When the theater is literally reduced to ruins, will the show go on? The film has enough decent jokes to keep it afloat, but it is really the music and sentimentality that makes it work enough to be a crowd-pleaser in the end, even if the formula, plot, and animation is a bit like the ruins found in the film’s story. With shows like The Voice, still getting ratings, apparently we haven’t grown tired of such contests, and like Johnny the Gorilla’s take on Elton John, both the genre, and the theater rubble they are performing in can shout “I’m still standing“, even when they shouldn’t be.
Yet, Sing does manage to be a crowd-pleaser in the end with younger kids guaranteed to jump and dance in front of their seat in the theater you take them to, in order to watch this.

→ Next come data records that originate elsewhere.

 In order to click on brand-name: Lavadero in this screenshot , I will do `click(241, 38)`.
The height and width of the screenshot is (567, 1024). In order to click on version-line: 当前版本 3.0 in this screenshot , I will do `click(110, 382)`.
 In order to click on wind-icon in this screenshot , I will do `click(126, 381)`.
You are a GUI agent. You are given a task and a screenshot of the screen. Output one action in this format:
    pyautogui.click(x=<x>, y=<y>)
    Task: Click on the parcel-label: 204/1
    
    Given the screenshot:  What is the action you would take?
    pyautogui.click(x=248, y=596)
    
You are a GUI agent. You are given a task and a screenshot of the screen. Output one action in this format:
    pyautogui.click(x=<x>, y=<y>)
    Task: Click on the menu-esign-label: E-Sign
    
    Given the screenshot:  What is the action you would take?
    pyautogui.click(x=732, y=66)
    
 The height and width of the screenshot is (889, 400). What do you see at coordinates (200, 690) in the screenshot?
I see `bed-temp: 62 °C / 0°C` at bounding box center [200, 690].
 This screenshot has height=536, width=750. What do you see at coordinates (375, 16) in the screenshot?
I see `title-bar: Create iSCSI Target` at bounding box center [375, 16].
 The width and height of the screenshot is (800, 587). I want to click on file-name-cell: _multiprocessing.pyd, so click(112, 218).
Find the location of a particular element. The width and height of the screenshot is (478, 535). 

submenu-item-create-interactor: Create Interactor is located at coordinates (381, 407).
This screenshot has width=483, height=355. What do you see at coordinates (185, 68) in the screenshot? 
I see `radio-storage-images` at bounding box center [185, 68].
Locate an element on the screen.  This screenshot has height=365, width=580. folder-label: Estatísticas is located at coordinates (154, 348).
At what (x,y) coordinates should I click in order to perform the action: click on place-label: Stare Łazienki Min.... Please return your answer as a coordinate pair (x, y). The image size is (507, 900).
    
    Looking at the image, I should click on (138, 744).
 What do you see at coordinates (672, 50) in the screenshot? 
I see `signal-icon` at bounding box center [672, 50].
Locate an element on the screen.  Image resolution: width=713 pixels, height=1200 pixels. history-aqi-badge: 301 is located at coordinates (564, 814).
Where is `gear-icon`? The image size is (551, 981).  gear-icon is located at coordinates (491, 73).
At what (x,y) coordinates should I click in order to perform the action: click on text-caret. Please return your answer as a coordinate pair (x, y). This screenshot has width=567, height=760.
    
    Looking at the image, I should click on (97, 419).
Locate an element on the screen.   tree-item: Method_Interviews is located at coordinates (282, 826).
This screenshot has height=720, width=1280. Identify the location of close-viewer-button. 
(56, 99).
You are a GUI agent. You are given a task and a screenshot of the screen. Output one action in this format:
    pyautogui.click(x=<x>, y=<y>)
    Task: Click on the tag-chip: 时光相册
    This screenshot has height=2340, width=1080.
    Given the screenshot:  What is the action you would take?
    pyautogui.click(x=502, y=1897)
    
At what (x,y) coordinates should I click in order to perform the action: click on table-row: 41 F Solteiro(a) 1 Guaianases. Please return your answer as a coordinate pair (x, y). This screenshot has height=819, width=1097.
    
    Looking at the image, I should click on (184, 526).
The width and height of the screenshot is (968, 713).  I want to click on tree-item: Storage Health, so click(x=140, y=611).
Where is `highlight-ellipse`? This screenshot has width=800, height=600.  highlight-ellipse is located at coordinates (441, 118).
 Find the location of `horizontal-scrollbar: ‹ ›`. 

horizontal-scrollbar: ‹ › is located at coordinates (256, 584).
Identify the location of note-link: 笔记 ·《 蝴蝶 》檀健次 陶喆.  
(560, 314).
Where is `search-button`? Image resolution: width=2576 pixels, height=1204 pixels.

The fact is that this is mid-level animation at best. It is better than recent fare like Angry Birds, or Storks, and fits it better with The Secret Life of Pets or The Wild Life. But compared to Disney and Pixar’s offerings of Moana and Zootopia, this film has nothing to offer in terms of animation. Speaking of Zootopia, Sing is again late to the party as they seek to mine the same setting of an all animal culture who behave and operate just like us. Where Zootopia was able to pull it off and subversively deal with deep topics such as race relations, the relationship of the police to the community, as well as overcoming hurdles and accomplishing one’s dreams, Sing is content to simply use a singing contest as a means to show one point: hard work can pay off.
This is not an unimportant lesson. In a generation apt to expect success and fame no matter the reason, this contest shows that you aren’t going to be handed anything, unless you are willing to roll up your sleeves, and make it happen. Buster tries the shortcuts like begging his rich friend Eddie (John C. Reilly) and his wealthy grandmother, Nana (Jennifer Saunders/Jennifer Hudson), for the money to cover his expenses, but fortunately the film shows that no one will give you anything if you aren’t willing to work for it.
And so a positive message rises from the ruins of a tired plot, and lesser version of better animated films released earlier this year. Yet, Sing does manage to be a crowd-pleaser in the end with younger kids guaranteed to jump and dance in front of their seat in the theater you take them to, in order to watch this. Music has a way of helping us overcome obstacles, and so music can help us overlook much and still have something to tap our toes to as we leave the theater. Illumination Entertainment just might have enough star power and a strong enough track-list to make this a hit.